Your answer must be a word-for-word copy of the data.

*** Begin section ***

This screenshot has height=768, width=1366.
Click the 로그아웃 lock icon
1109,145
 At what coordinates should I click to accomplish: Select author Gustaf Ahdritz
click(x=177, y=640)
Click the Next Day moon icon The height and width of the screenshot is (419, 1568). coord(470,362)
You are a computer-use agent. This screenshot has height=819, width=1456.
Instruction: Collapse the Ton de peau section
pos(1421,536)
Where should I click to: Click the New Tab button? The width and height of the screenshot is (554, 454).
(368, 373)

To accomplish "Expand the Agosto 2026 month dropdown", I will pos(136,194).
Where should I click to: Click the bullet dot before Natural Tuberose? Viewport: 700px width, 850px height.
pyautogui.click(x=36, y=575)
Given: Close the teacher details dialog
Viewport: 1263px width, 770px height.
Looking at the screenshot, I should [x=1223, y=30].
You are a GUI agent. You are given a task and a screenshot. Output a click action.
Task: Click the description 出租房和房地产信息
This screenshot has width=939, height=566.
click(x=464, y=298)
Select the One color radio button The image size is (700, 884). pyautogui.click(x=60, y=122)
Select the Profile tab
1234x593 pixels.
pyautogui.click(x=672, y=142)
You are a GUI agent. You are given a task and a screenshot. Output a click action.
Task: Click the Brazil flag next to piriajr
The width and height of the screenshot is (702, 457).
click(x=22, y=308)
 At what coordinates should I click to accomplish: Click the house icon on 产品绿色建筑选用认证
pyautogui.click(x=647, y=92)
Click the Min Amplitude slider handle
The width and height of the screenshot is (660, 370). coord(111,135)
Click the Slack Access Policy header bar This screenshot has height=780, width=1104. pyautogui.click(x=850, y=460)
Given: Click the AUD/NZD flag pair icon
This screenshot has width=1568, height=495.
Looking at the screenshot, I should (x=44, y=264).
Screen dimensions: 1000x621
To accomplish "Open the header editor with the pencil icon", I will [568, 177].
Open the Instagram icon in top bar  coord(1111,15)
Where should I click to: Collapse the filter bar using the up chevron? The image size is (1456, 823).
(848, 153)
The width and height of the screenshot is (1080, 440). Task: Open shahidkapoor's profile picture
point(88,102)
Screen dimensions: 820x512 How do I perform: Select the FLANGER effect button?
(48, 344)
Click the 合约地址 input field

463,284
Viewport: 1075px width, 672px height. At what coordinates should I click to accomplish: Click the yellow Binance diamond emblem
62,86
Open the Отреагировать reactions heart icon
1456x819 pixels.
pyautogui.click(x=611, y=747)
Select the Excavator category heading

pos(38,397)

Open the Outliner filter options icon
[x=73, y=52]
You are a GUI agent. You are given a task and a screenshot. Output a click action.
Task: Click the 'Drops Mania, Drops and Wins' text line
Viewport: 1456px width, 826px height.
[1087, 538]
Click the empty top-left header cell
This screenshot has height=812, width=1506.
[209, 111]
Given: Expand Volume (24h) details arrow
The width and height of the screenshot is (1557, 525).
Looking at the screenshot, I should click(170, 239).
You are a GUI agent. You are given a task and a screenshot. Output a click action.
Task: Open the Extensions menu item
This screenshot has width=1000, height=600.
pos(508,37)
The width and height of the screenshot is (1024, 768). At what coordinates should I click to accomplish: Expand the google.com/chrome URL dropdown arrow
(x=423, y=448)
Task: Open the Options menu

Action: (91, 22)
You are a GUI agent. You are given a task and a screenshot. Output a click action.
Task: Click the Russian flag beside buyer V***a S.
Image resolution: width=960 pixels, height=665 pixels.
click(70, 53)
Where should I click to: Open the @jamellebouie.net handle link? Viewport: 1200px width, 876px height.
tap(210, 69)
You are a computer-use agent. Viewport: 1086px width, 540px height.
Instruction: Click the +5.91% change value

*** End section ***

**SOLUTION BELOW**
This screenshot has height=768, width=1366.
Click the 로그아웃 lock icon
1109,145
 At what coordinates should I click to accomplish: Select author Gustaf Ahdritz
click(x=177, y=640)
Click the Next Day moon icon The height and width of the screenshot is (419, 1568). coord(470,362)
You are a computer-use agent. This screenshot has height=819, width=1456.
Instruction: Collapse the Ton de peau section
pos(1421,536)
Where should I click to: Click the New Tab button? The width and height of the screenshot is (554, 454).
(368, 373)

To accomplish "Expand the Agosto 2026 month dropdown", I will pos(136,194).
Where should I click to: Click the bullet dot before Natural Tuberose? Viewport: 700px width, 850px height.
pyautogui.click(x=36, y=575)
Given: Close the teacher details dialog
Viewport: 1263px width, 770px height.
Looking at the screenshot, I should [x=1223, y=30].
You are a GUI agent. You are given a task and a screenshot. Output a click action.
Task: Click the description 出租房和房地产信息
This screenshot has width=939, height=566.
click(x=464, y=298)
Select the One color radio button The image size is (700, 884). pyautogui.click(x=60, y=122)
Select the Profile tab
1234x593 pixels.
pyautogui.click(x=672, y=142)
You are a GUI agent. You are given a task and a screenshot. Output a click action.
Task: Click the Brazil flag next to piriajr
The width and height of the screenshot is (702, 457).
click(x=22, y=308)
 At what coordinates should I click to accomplish: Click the house icon on 产品绿色建筑选用认证
pyautogui.click(x=647, y=92)
Click the Min Amplitude slider handle
The width and height of the screenshot is (660, 370). coord(111,135)
Click the Slack Access Policy header bar This screenshot has height=780, width=1104. pyautogui.click(x=850, y=460)
Given: Click the AUD/NZD flag pair icon
This screenshot has width=1568, height=495.
Looking at the screenshot, I should (x=44, y=264).
Screen dimensions: 1000x621
To accomplish "Open the header editor with the pencil icon", I will [568, 177].
Open the Instagram icon in top bar  coord(1111,15)
Where should I click to: Collapse the filter bar using the up chevron? The image size is (1456, 823).
(848, 153)
The width and height of the screenshot is (1080, 440). Task: Open shahidkapoor's profile picture
point(88,102)
Screen dimensions: 820x512 How do I perform: Select the FLANGER effect button?
(48, 344)
Click the 合约地址 input field

463,284
Viewport: 1075px width, 672px height. At what coordinates should I click to accomplish: Click the yellow Binance diamond emblem
62,86
Open the Отреагировать reactions heart icon
1456x819 pixels.
pyautogui.click(x=611, y=747)
Select the Excavator category heading

pos(38,397)

Open the Outliner filter options icon
[x=73, y=52]
You are a GUI agent. You are given a task and a screenshot. Output a click action.
Task: Click the 'Drops Mania, Drops and Wins' text line
Viewport: 1456px width, 826px height.
[1087, 538]
Click the empty top-left header cell
This screenshot has height=812, width=1506.
[209, 111]
Given: Expand Volume (24h) details arrow
The width and height of the screenshot is (1557, 525).
Looking at the screenshot, I should click(170, 239).
You are a GUI agent. You are given a task and a screenshot. Output a click action.
Task: Open the Extensions menu item
This screenshot has width=1000, height=600.
pos(508,37)
The width and height of the screenshot is (1024, 768). At what coordinates should I click to accomplish: Expand the google.com/chrome URL dropdown arrow
(x=423, y=448)
Task: Open the Options menu

Action: (91, 22)
You are a GUI agent. You are given a task and a screenshot. Output a click action.
Task: Click the Russian flag beside buyer V***a S.
Image resolution: width=960 pixels, height=665 pixels.
click(70, 53)
Where should I click to: Open the @jamellebouie.net handle link? Viewport: 1200px width, 876px height.
tap(210, 69)
You are a computer-use agent. Viewport: 1086px width, 540px height.
Instruction: Click the +5.91% change value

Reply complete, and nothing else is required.